O faturamento do comércio eletrônico no Brasil durante o primeiro semestre chegou à cifra de R$ 12,74 bilhões, o que representa um aumento de 24% em relação ao mesmo período de 2012. Os dados foram divulgados nesta quarta-feira (21) em relatório feito pela consultoria E-Bit.

Segundo o documento, de 1º de janeiro até 30 de junho, 35,54 milhões de pedidos foram feitos via internet, quantidade 20% maior, se comparada à mesma época do ano anterior.
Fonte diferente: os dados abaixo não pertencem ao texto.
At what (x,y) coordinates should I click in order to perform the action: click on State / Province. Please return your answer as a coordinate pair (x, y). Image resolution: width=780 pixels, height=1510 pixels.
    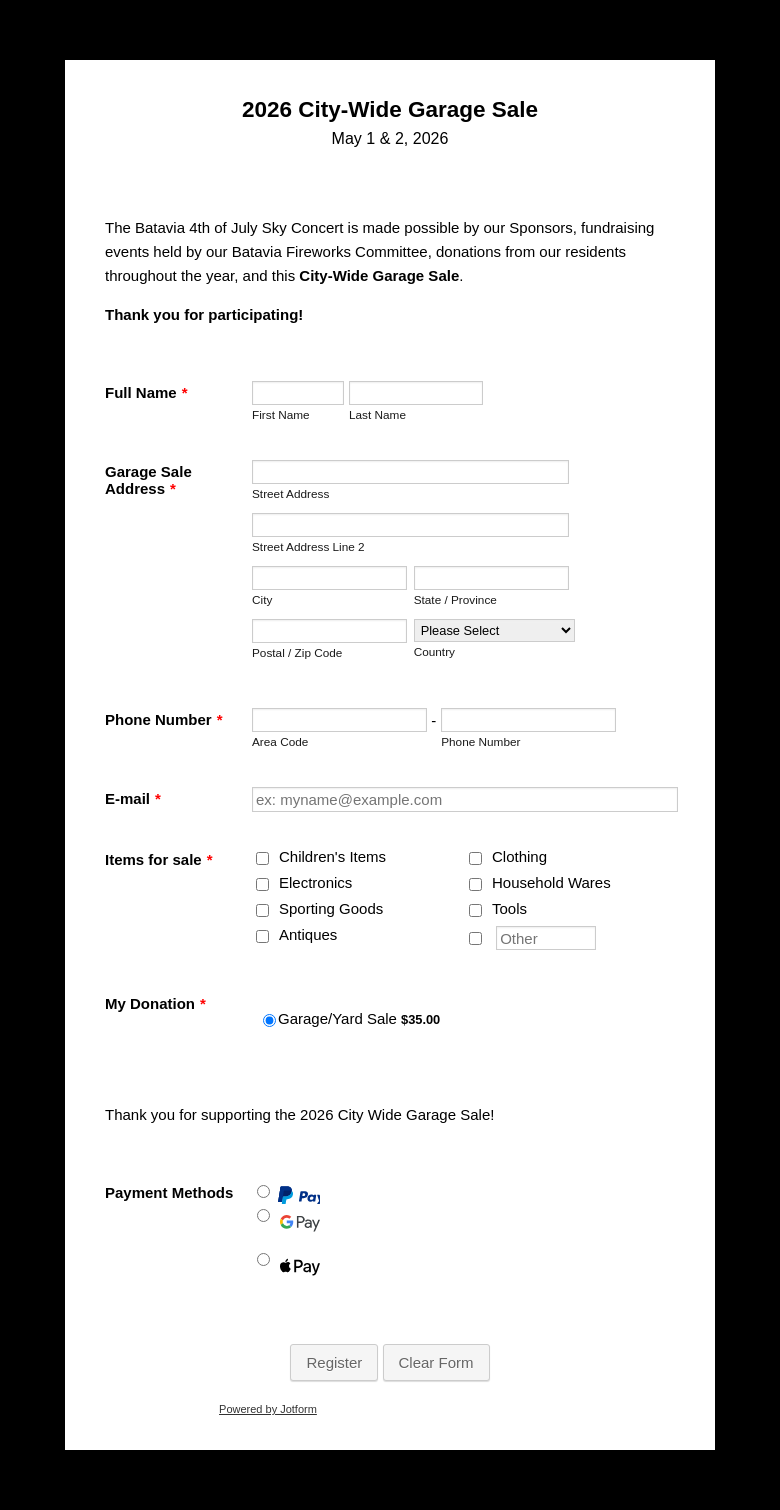
    Looking at the image, I should click on (455, 599).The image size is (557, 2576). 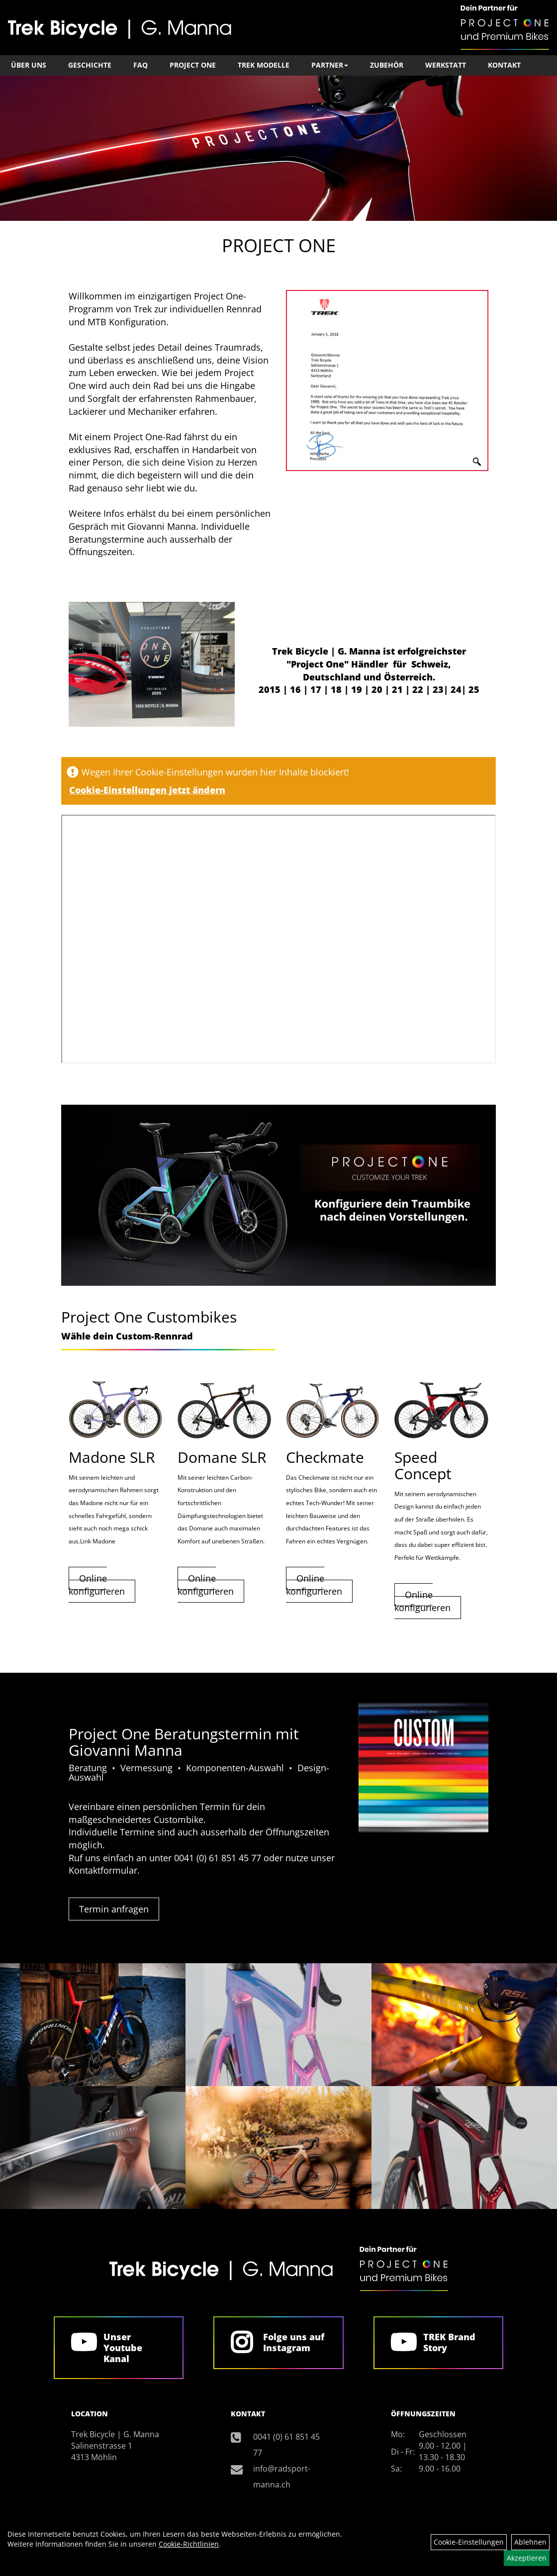 What do you see at coordinates (193, 65) in the screenshot?
I see `Project One` at bounding box center [193, 65].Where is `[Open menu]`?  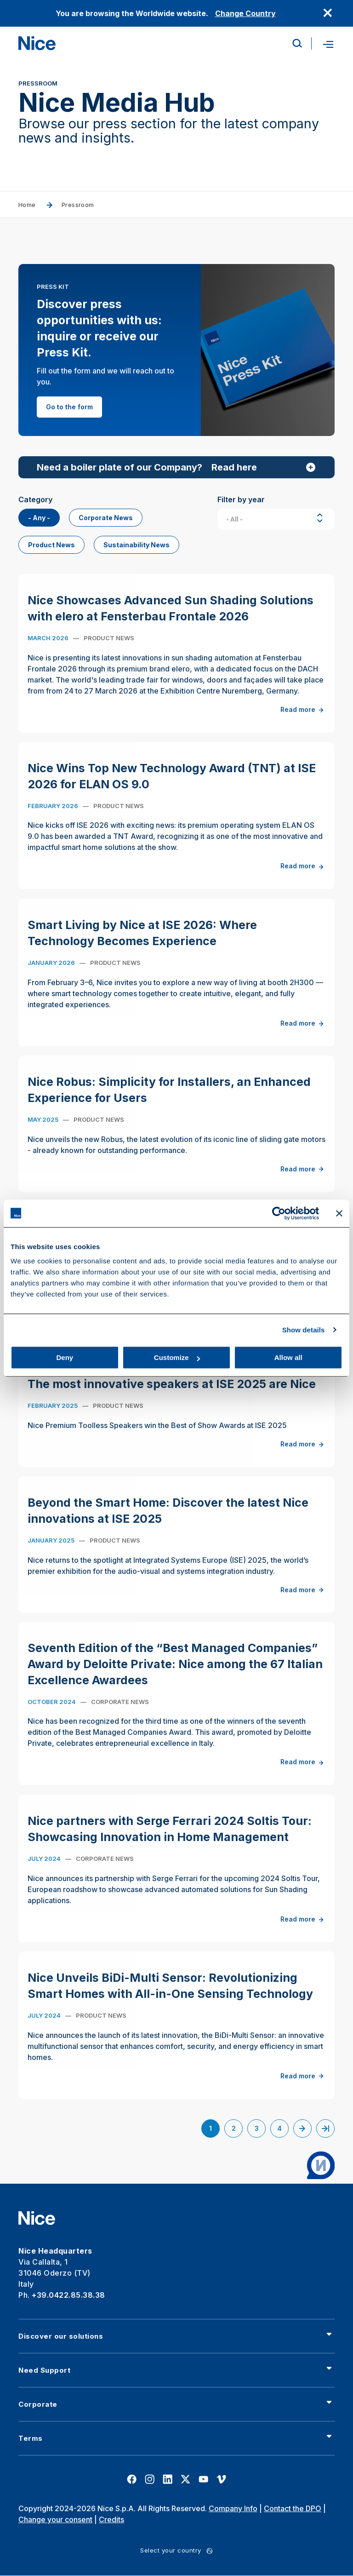
[Open menu] is located at coordinates (327, 43).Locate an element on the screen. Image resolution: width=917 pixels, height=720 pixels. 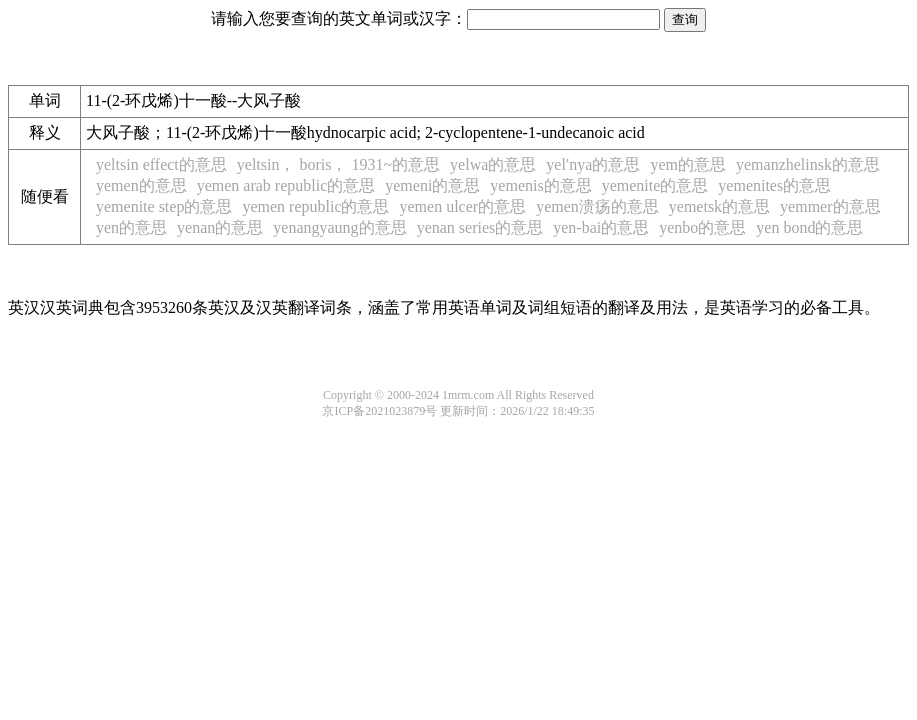
yemen的意思 is located at coordinates (141, 185).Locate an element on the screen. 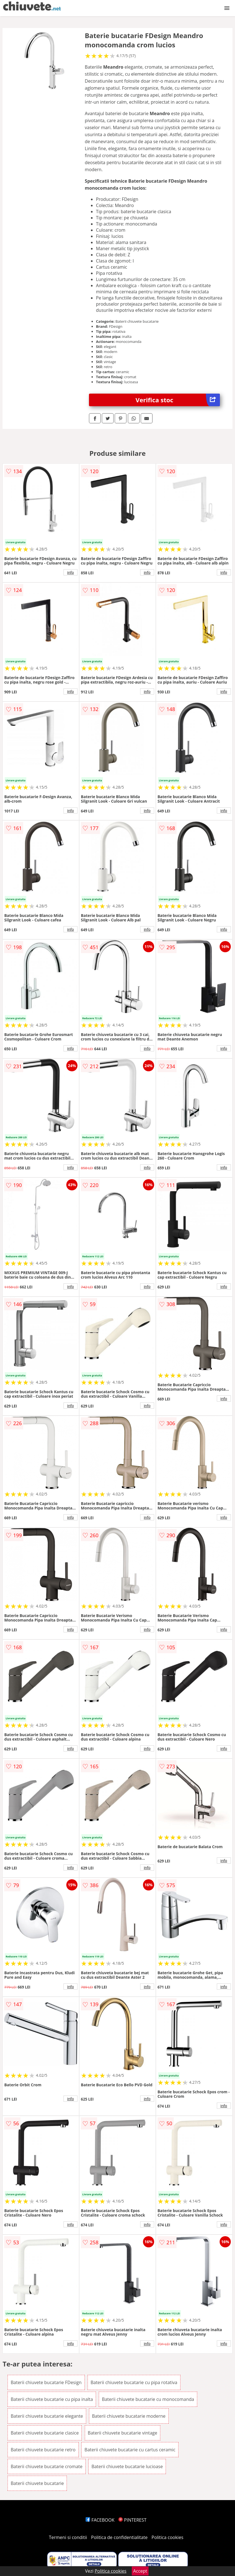 This screenshot has height=2576, width=235. info is located at coordinates (70, 572).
O tíquete médio das compras online cresceu 4%, ficando em R$ 359,49.

Em comunicado, a E-Bit informa que a categoria moda e acessórios, que já vinha ganhando posições no ranking das mais vendidas, se consolidou na primeira posição (13,7%). Já os eletrodomésticos ficaram em segundo lugar (12,3%), seguidos por cosméticos, perfumaria, cuidados pessoais e saúde” (12,2%), informática (9%) e livros/assinaturas e revistas (8,9%).

Os números registrados no primeiro semestre contribuem para manter previsões positivas para todo o ano de 2013, que deve chegar ao final com um faturamento de R$ 28 bilhões, o que representa um crescimento nominal de 25% em relação ao ano passado, quando o setor faturou R$ 22,5 bilhões.

O mais legal é que a penetração da classe C fica evidente: ao analisar escolaridade e renda familiar, pessoas com ensinos fundamental e médio são maioria (46%). Já no quesito renda, a faixa mais relevante é a de pessoas com ganhos de até R$ 3 mil (58,62%).

Em junho, o número total de consumidores que já fizeram ao menos uma compra por meio do comércio eletrônico chegou a 46,16 milhões. Até o final do ano mais 4,9 milhões de pessoas devem começar a consumir pela internet, somando um total de 51 milhões de compradores online.

De acordo com os dados, são vários os fatores que levam o consumidor a comprar via internet, entre os mais relevantes para a decisão de compra, estão elementos que permitam economizar, como a oferta de frete grátis: 58% das pessoas comprariam mais pela internet se houvesse maior disponibilidade de entrega gratuita.